→ **Task 1**:
In the listing, rewrite the lines from the one containing "This screenshot has height=679, width=1231." through the end of the listing, changing "Describe" to "Identify" and keeping everything else the same. Omit the pictures from your answer.

→ **Excerpted text**:

╭──

# How do I set Nikon D50 to long exposure?



## mhafweet (Mar 12, 2009)

I'm feeling majorly stupid right now because I bought a used D50 from Canada and the seller neglected to tell me that ALL the paperwork, including the manual... is all in French. So basically I have no idea how to do anything with my camera. 

I'm trying to take a long exposure but have no idea how to set the camera up to do such a trivial thing.  I've gotten to the point where I understand that I'm supposed to turn the dial to the M. What next?

And if you could tell me what the buttons I'm supposed to be pressing look like, that would be helpful too.


----------



## nikonguy (Mar 12, 2009)

long exposures have to do slow shutter speed...  however, even if your manual was in english, i dont think it would tell you how to do that...

http://www.nikonusa.com/pdf/manuals/dslr/D50_en.pdf


----------



## mhafweet (Mar 12, 2009)

You're right. The manual is basically useless. 

So how do I do it?

Do you have to have a remote in order to take a long exposure?


----------



## nikonguy (Mar 12, 2009)

you need a tripod because you cant have the camera move.. a remote would be helpful, but the cameras built in timer is fine to... to take a photo with a long exposure, there are 2 ways you can do it.. 1 is put your shutter speed on "bulb" what this does is allows you to hold down on the shutter release to open it,  and then when you let it go, (5-10-30 seconds later.. whatever time frame you want) the shutter closes again... bulb mode really requires a remote... because if your in bulb and you use your hand, your pretty much going to get camera shake, whether your on a tripod or not.

the other way is to just dial your shutter speed down.. 10 seconds, 30 seconds, whatever you want.. press the shutter, it opens, wait for it to close...


----------



## hossmaster (Mar 12, 2009)

the D50 doesn't have bulb mode


----------



## Jeffrey Byrnes (Mar 12, 2009)

mhafweet said:


> You're right. The manual is basically useless.
> 
> So how do I do it?
> 
> Do you have to have a remote in order to take a long exposure?



The remote for the camera does not allow you to use Bulb mode, Your manual should tell you how to change your shutter speed. You need to change your shutter speed in order to make a long exposure. Anything under 1/30 th is a longer exposure. Shooting under 1/30 (unless you have a VR lens) is hard to do without a tripod. Unless you adjust the ISO which will change the amount of light entering the camera. 

It is important you purchase this book:
1579908047 Magic Lantern Guide Camera Manual for Nikon D50 by Simon Stafford, - Softcover

Its about $20.00 and will go into detail about your camera and how to use it. Check youtube for video tutorials.


----------



## KvnO (Mar 12, 2009)

Or, you can download the manual for free.  Someone's already linked to it.

╰──

→ **Records for the exercise**:
╭──

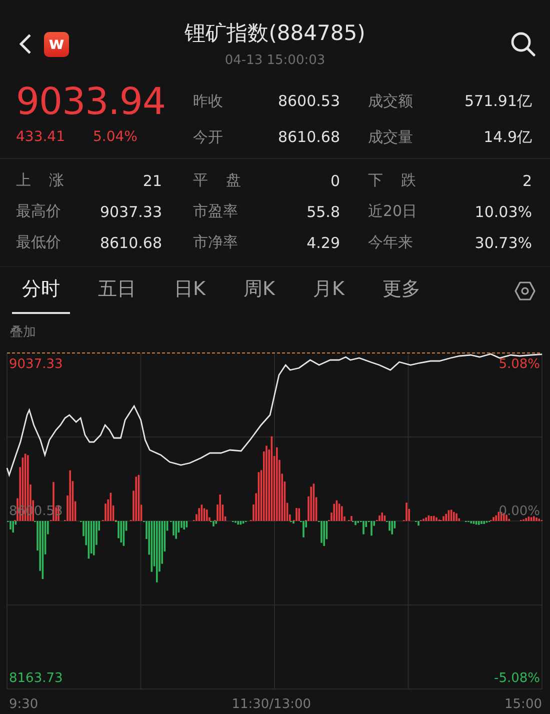 This screenshot has width=550, height=714. What do you see at coordinates (390, 137) in the screenshot?
I see `stat-label: 成交量` at bounding box center [390, 137].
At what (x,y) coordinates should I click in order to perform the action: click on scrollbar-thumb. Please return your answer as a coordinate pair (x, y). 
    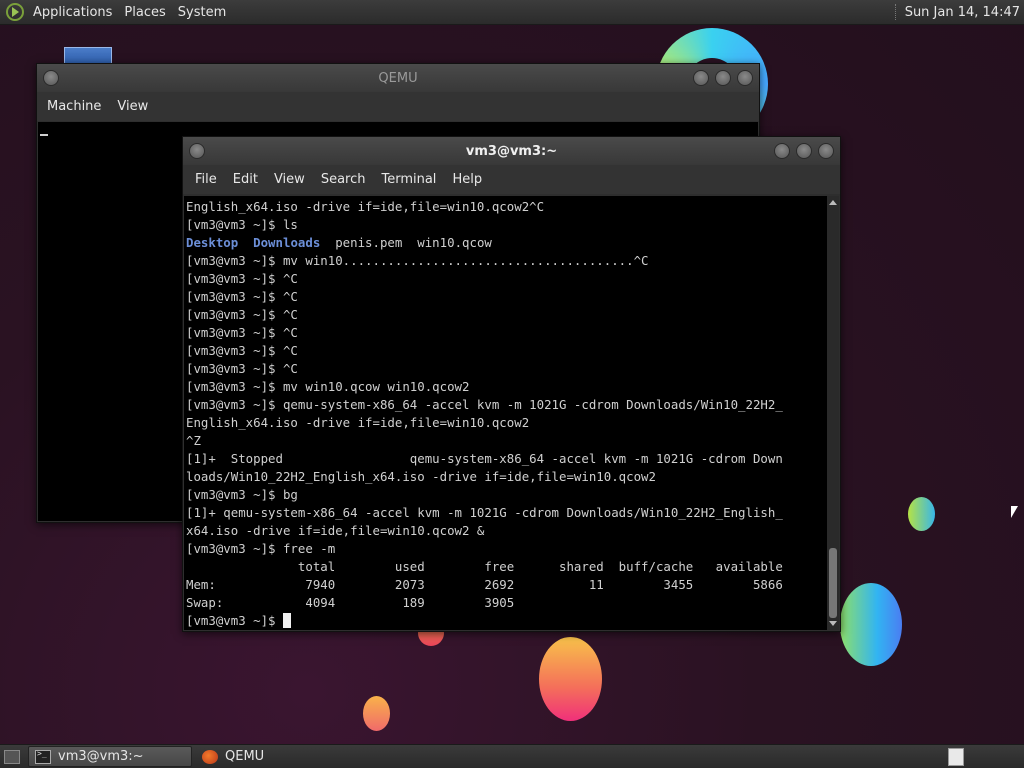
    Looking at the image, I should click on (833, 583).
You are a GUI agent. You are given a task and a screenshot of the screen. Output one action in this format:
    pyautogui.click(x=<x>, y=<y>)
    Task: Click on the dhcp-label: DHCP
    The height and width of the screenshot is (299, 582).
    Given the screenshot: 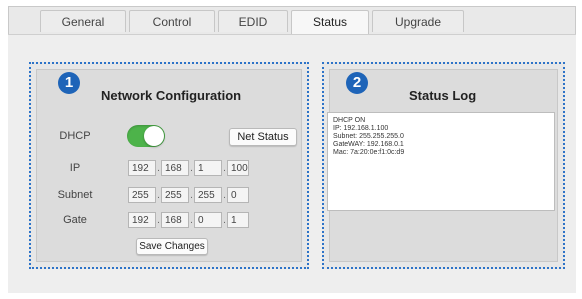 What is the action you would take?
    pyautogui.click(x=75, y=136)
    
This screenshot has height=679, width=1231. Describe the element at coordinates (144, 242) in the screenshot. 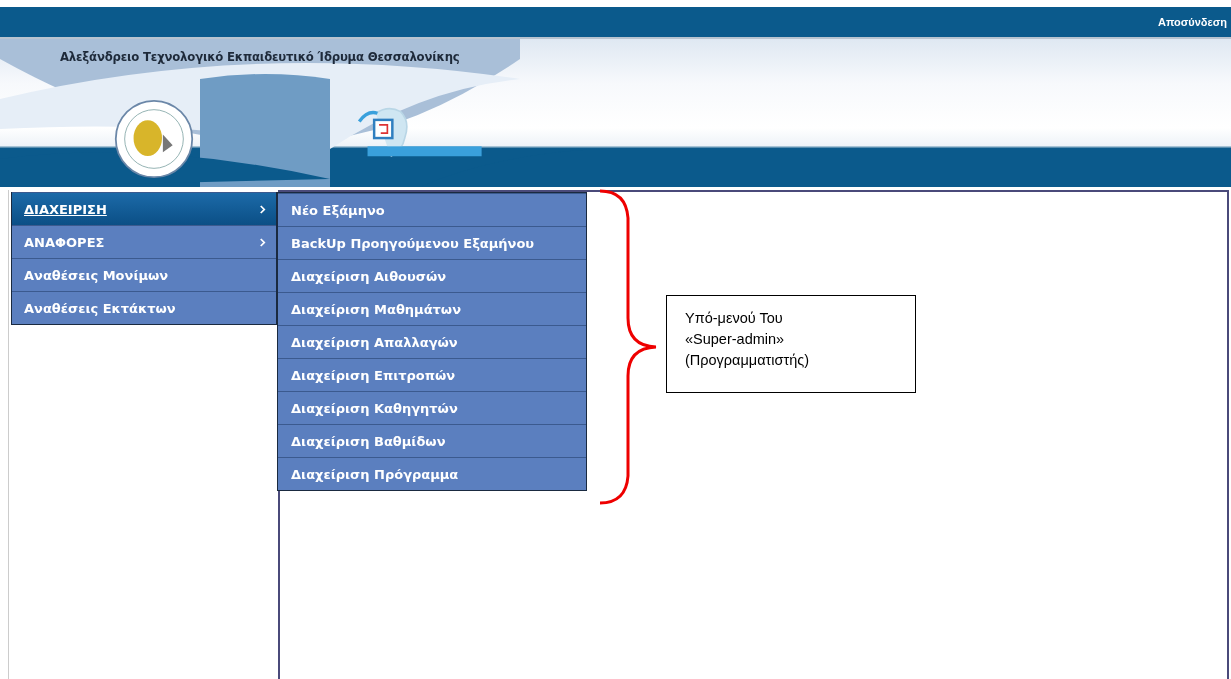

I see `menu-item: ΑΝΑΦΟΡΕΣ` at that location.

╰──

→ **Task 2**:
From the forum thread about setting a Nikon D50 for long exposures, return the passage from "# How do I set" up to and including "M. What next?", copied word for word.

→ **Final answer 1**:
This screenshot has height=679, width=1231. Identify the element at coordinates (144, 242) in the screenshot. 

I see `menu-item: ΑΝΑΦΟΡΕΣ` at that location.

→ **Final answer 2**:
# How do I set Nikon D50 to long exposure?



## mhafweet (Mar 12, 2009)

I'm feeling majorly stupid right now because I bought a used D50 from Canada and the seller neglected to tell me that ALL the paperwork, including the manual... is all in French. So basically I have no idea how to do anything with my camera. 

I'm trying to take a long exposure but have no idea how to set the camera up to do such a trivial thing.  I've gotten to the point where I understand that I'm supposed to turn the dial to the M. What next?